I think if anything having larger breasts would just increase
your problem hehe. If you are having problems finding a good
lover I don't think increasing your physical apperance will
help much. Just need to find someone compatible to you first
and maybe not date them right away get to know them first:)
Your a smart sexy woman and i'm sure many men want you. You
just need to meet them hehe....Good luck! :)
 
I, personally, don't like fake boobs. You can spot them easily on the beach, they absolutely don't feel real, and of course they have been known to cause medical problems.

34C is more than a mouth full and probably look great! Make it real, or else forget about it!
 
barb in hell said:
To clarify one point, I am 33y/o, can not have kids and I have some major self-esteem issues. I always attract the worst of the worst for lovers, and I just feel like that I need to do something to help with that problem. I guess that maybe the boobs is not the focus that i need to look at?

CW describes you as 5'4" and 120# with a 34C bust. That sounds pretty close to perfection to me.

I think you might find that a fitness, or martial arts program will do more for your self esteem than implants will.

I suggest martial arts not just for the fitness benefits, but for the philosophy that good martial arts classes teach as well. If you're not a "boot to the head" type, Yoga an other oriental styles of exercise and meditation should work as well.

There are thousands of things that you could study that can give you a sense of accomplishent and boost your self-esteem. Find something that suits you and go out and set the world on fire.

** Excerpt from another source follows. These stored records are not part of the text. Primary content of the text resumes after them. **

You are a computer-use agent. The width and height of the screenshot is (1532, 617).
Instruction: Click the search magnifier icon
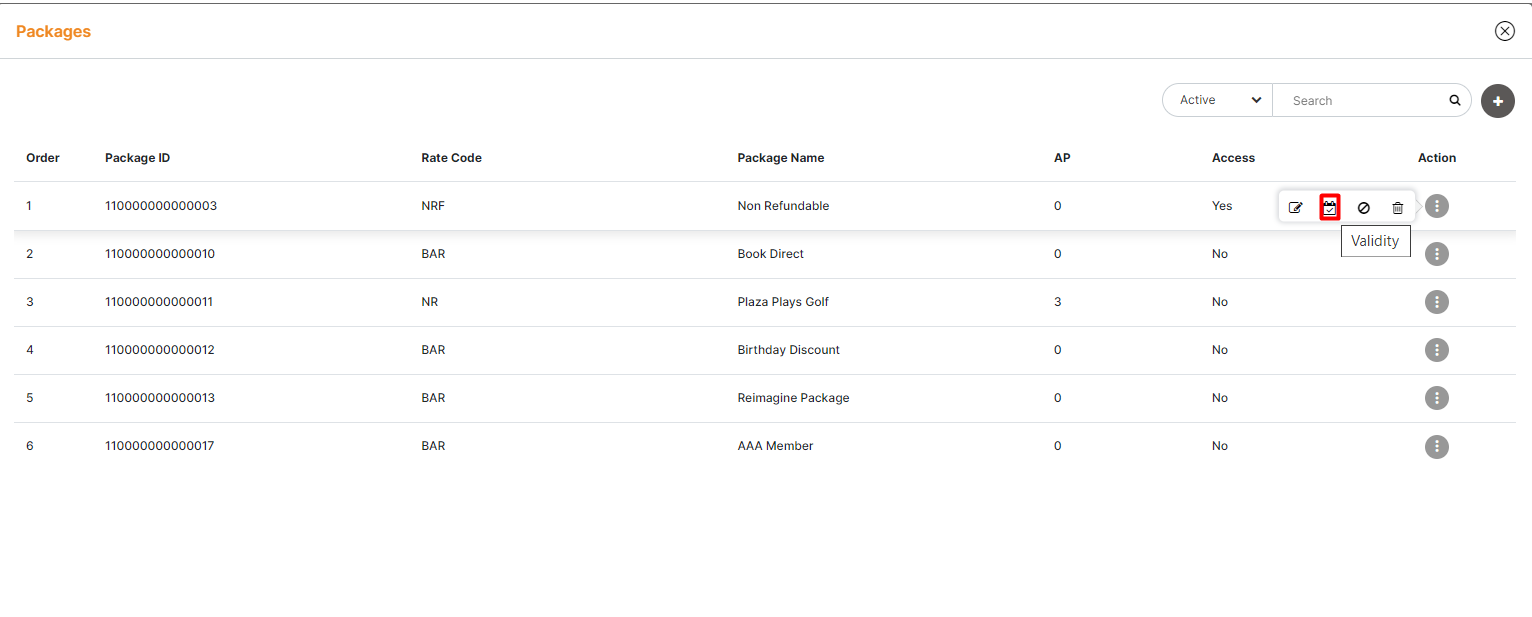[x=1455, y=100]
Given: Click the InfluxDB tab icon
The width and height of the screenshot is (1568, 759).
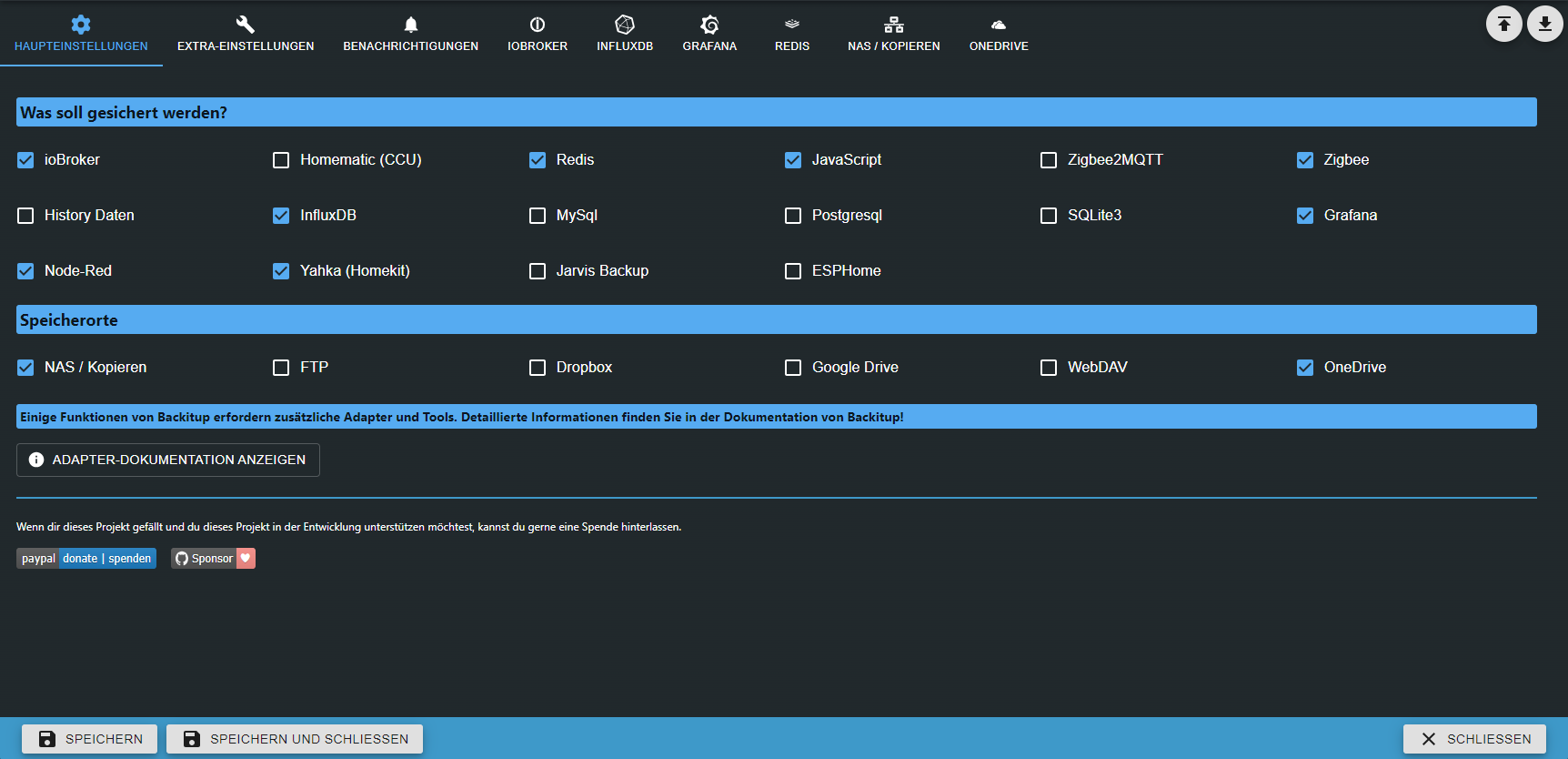Looking at the screenshot, I should 624,25.
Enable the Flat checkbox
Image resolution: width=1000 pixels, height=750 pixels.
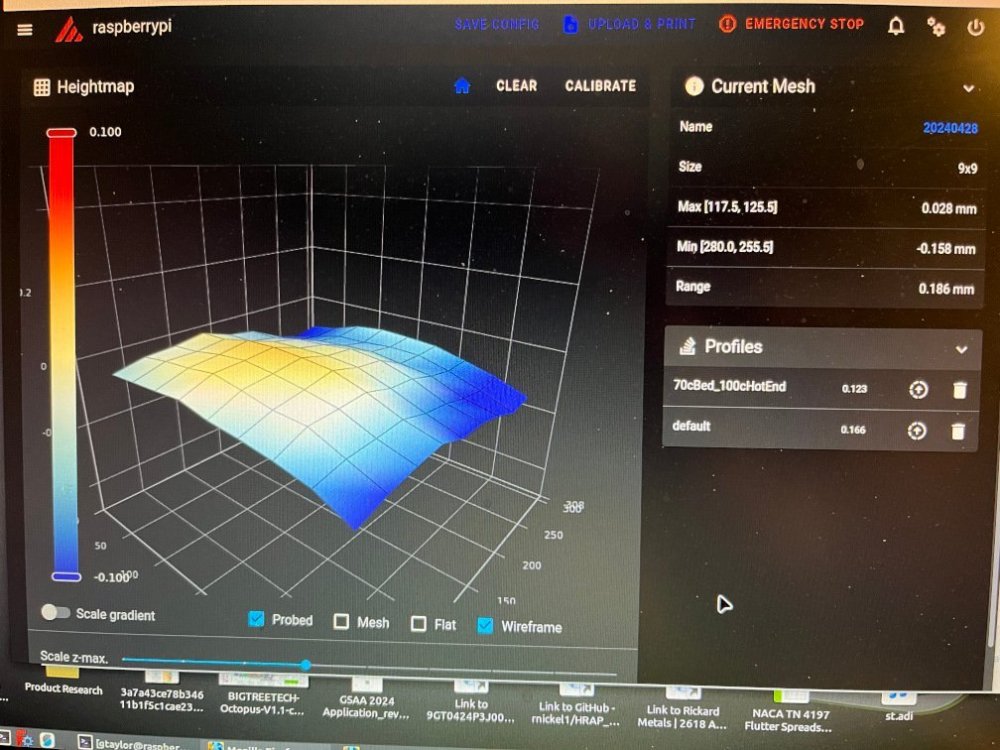tap(418, 624)
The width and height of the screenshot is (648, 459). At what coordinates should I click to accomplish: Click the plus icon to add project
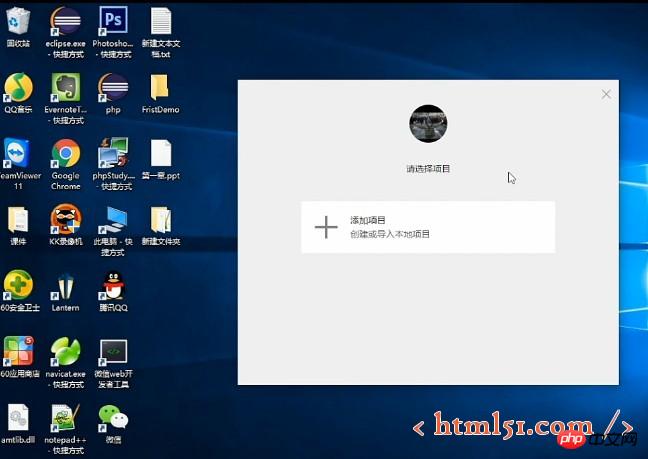[326, 227]
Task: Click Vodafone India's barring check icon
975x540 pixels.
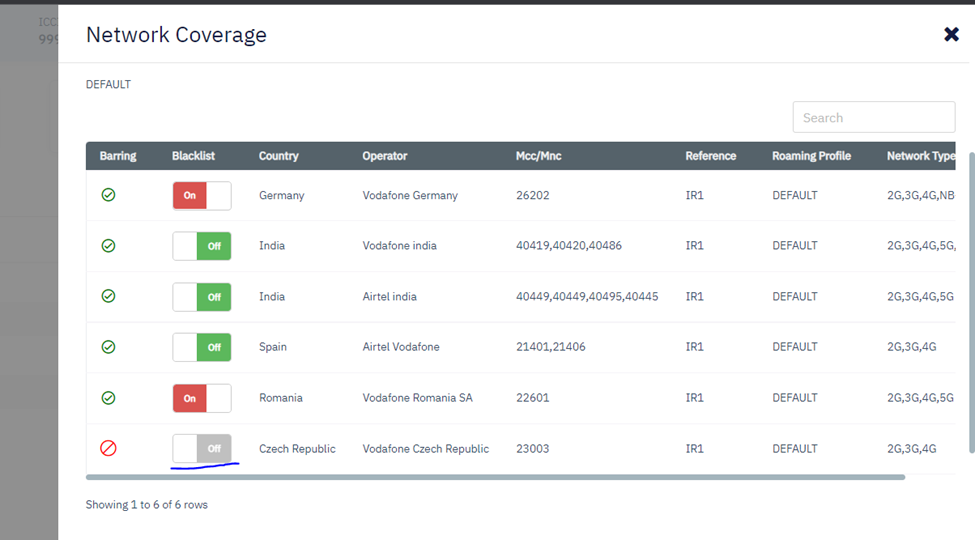Action: coord(108,246)
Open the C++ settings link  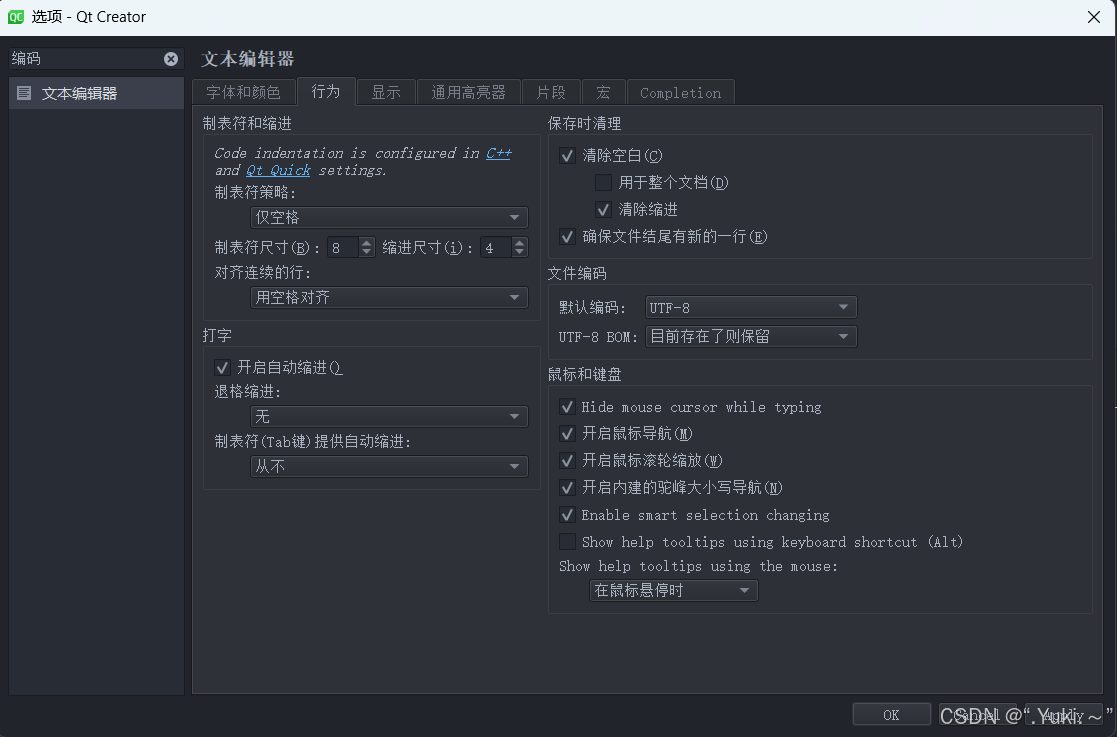[x=499, y=153]
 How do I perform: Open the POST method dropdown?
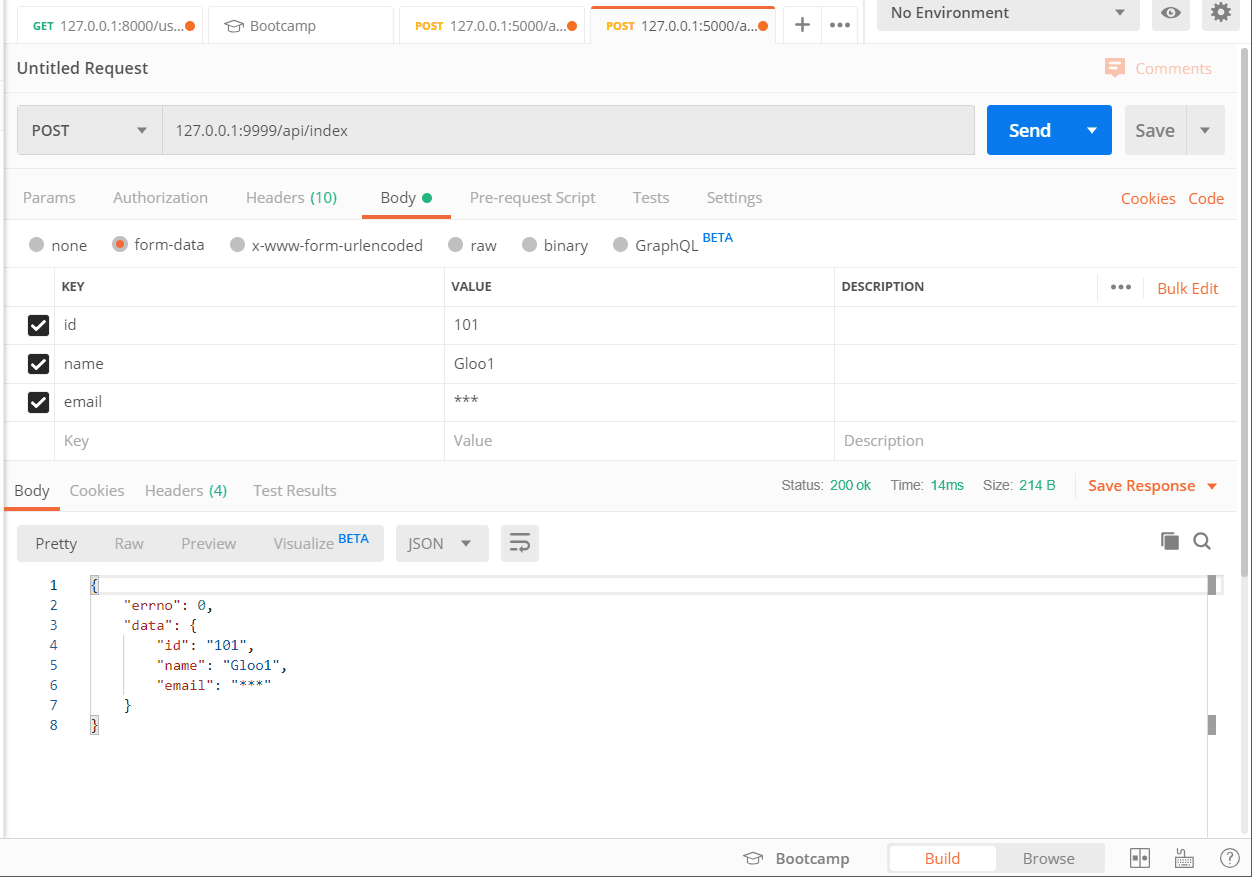pos(89,130)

You'll find that your self-esteem problems just kind of melt away.
 
Larger busts are a pain as far as I am conserned. Not only do they cause back pain buying bras start getting fairly expensive. I am a fairly large busted woman 42DD and at the age of 25 I have had more back pain then I personally care for. So my advice is consider not only the looks and how it may bring up your self esteem but the negitive side as well. I would be happy with 34C chest.